EDITOR’S NOTE: This commentary was Isabeal Donohue’s presentation to the Tillamook School District board on Monday Feb. 14th. One of the issues the board was considering involved a decision about arming teachers. The board approved a policy to prohibit firearms in schools, without amending it to arm teachers, so whether from public pressure, legal advice or common sense, it seems that TSD#9 teachers won’t be armed at this time. This well-researched and well-written statement provides all the information needed to answer the headline’s question. Thanks Isabeal for sharing this with Pioneer readers.
By Isabeal Donohue, Tillamook High School Student
Teachers bringing guns onto school grounds? I assume this is due to the fact that if there were to be a school shooter, the teachers could whip out their guns and shoot, in order to protect their students. While this is a good idea at heart, and could potentially prevent many fatalities that would come with the potential of a school shooter, we seem to forget some major components that could put students at even more risk. Real-world examples that highlight the dangers of having weapons on school grounds include that even with adequate training and certification, individuals carrying firearms in schools may have the opposite impact of defense. According to statistics provided by Giffords Law Center, a group that investigates policies and strategies to decrease gun violence, more than 70 incidents of weapons being misused in the U.S. schools have been documented in the previous five years. The group analyzes gun usage in schools and categorizes it as “discharged accidentally,” “poorly handled under disciplinary action,” and “used in moments of mental stress or tension.” The center offers case studies throughout the country.
Students in Alabama and California were hit with bullet fragments when their instructors mistakenly discharged firearms while in class. A couple of middle school kids in Missouri took the pistol that their instructor had taken to school. And the mistreatment isn’t limited to teachers. A school resource officer in Florida accidentally discharged a gun while resting on a lunchroom wall.
There are also many impending questions, too many possibilities, and what if’s. Where would a teacher keep it? Would the teacher take it with them wherever they went, or take it home? What if the instructor lost their mind on a kid and drew a pistol on the child? What if a student assaulted a teacher and stole the instructor’s pistol? Would you keep it in a safe? What type of guns are allowed? Who has the right to hold something so powerful, it can take someone’s life, intentionally or not? What may happen is limitless in terms of possibilities. I believe the bulk of us aren’t too delighted with the concept. If there is truly concern then there are better ways to prevent a harmful situation.

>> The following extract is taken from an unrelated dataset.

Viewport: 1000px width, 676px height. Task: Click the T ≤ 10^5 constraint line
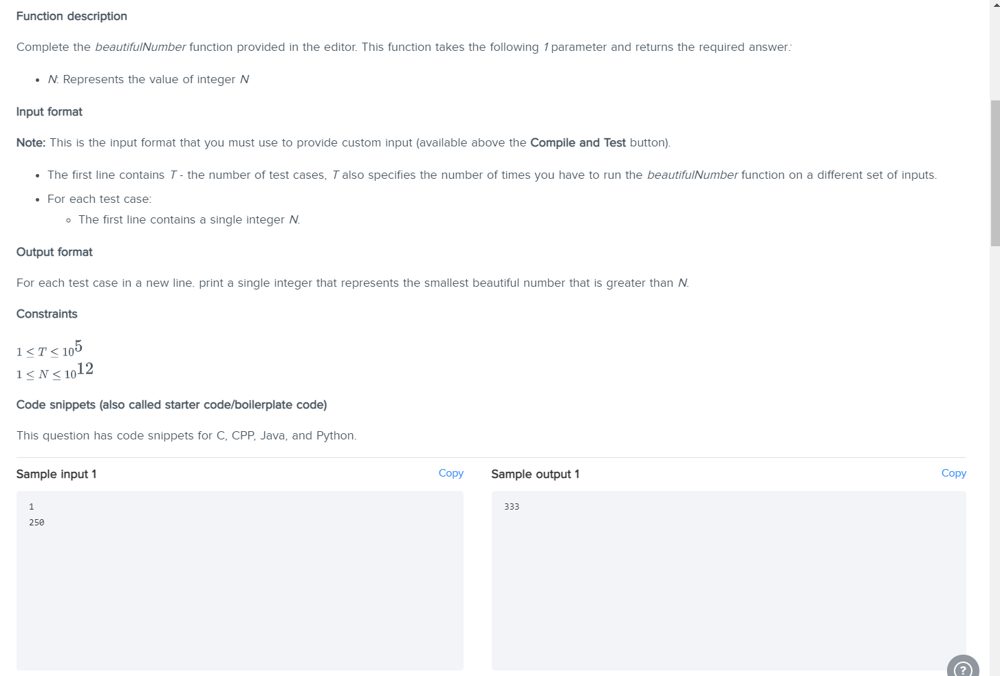click(x=49, y=348)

A study looked at 35 mass shootings that took place in the US between 1982 and 2019 and featured perpetrators who lived and were prosecuted. An examination of several pieces of medical information on the mass shooters revealed that 28 of them were diagnosed with mental illnesses. Eighteen had schizophrenia, and ten had additional illnesses such as bipolar illness, delusional disorder, personality disorders, and drug abuse problems. This means that more often than not, a person who decides they want to shoot up a school has a mental health disorder that is not properly being treated, and are potentially suicidal. A way to prevent a kid from becoming a school shooter is by giving them the best mental health resources to our ability. There is also training given to teachers, such as the Alice Training, which has been proven to be very effective.
Additionally, we as a community shouldn’t teach the next generation to know that the only way to solve problems is not by the words we use, but by the weapons we hold. We can’t solve all problems with violence. This creates an unsafe learning environment and there’s a time and place to carry weapons, however a school is a place for learning and education. Guns belong in the forest, hunting for food and killing deer, not children. However a weapon, such as a taser or knife might be better. There are too many risks and possibilities, and we can not afford to have a weapon capable of killing someone accidentally. The possibilities of a gun going off in class, or a teacher misusing it, or pulling it out on someone may be slim and unlikely but so is a school shooting. We could be creating more problems than we are solving and in my personal opinion it is too much of a liability.
There has also been no proof or data supporting the need for this protection, since there is no evidence of threats sent to the school, requiring such extreme change. If that were the case, I and many parents believe it would be better to secure funding for police put on campus, like we have done in the past. Then we would have someone who has been trained, knowledgeable in the field, insured in case of an emergency, and is part of the job description. Teachers go to college, learning how to educate the next generation, not to hold a weapon in their hands, potentially putting themselves and others in danger or at risk. Not to mention if there were to be a school shooter, how would the proper authorities know who to arrest or discover who the true perpetrator is?
Furthermore, this idea could put everyone at risk, and I think until there is actual evidence of a potential school shooter, we should not feel the need to make any rash decisions. However, I think we can all agree that safety is the number one priority, so implementing police officers to patrol the school and protect our students would be an amazing idea to look into! The only teachers who should be allowed to have a gun, is one that has had a previous law enforcement background with an extensive background check, and even that is pushing the boundaries of comfortability.